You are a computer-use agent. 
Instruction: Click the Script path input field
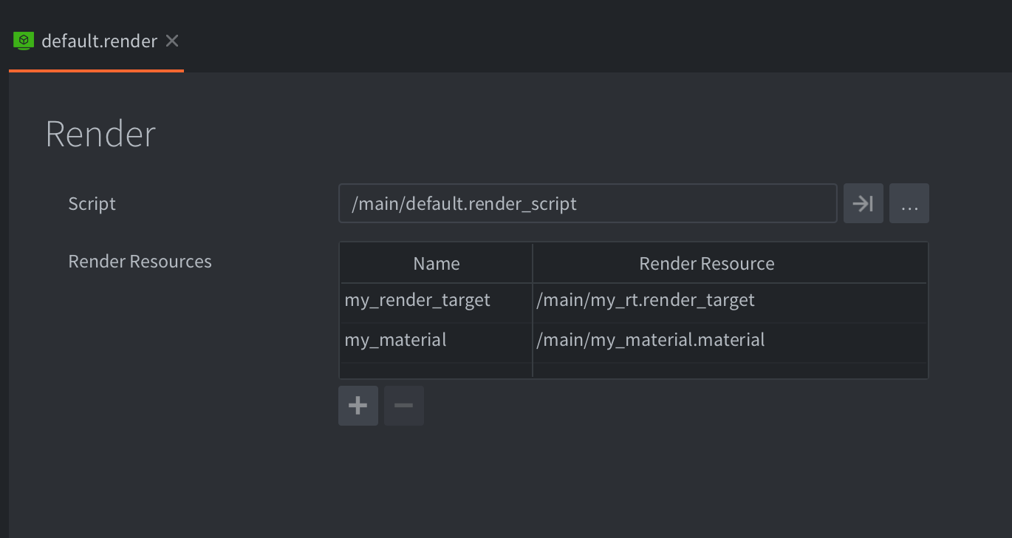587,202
---
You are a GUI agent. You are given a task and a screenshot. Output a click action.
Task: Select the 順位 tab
==
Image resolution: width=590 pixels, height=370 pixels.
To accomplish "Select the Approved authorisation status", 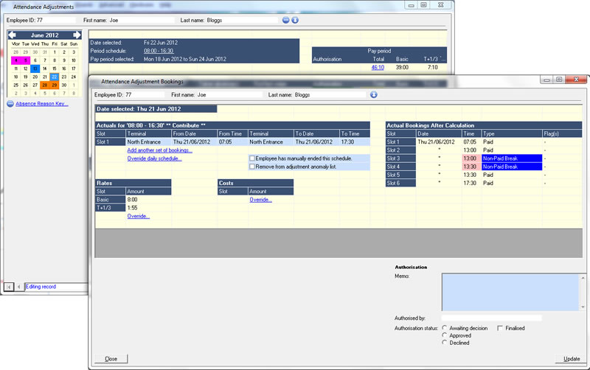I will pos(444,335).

**Work to be completed**
The string "agent" appears on how many lines of the records? State the number alone.

**Task solution**
2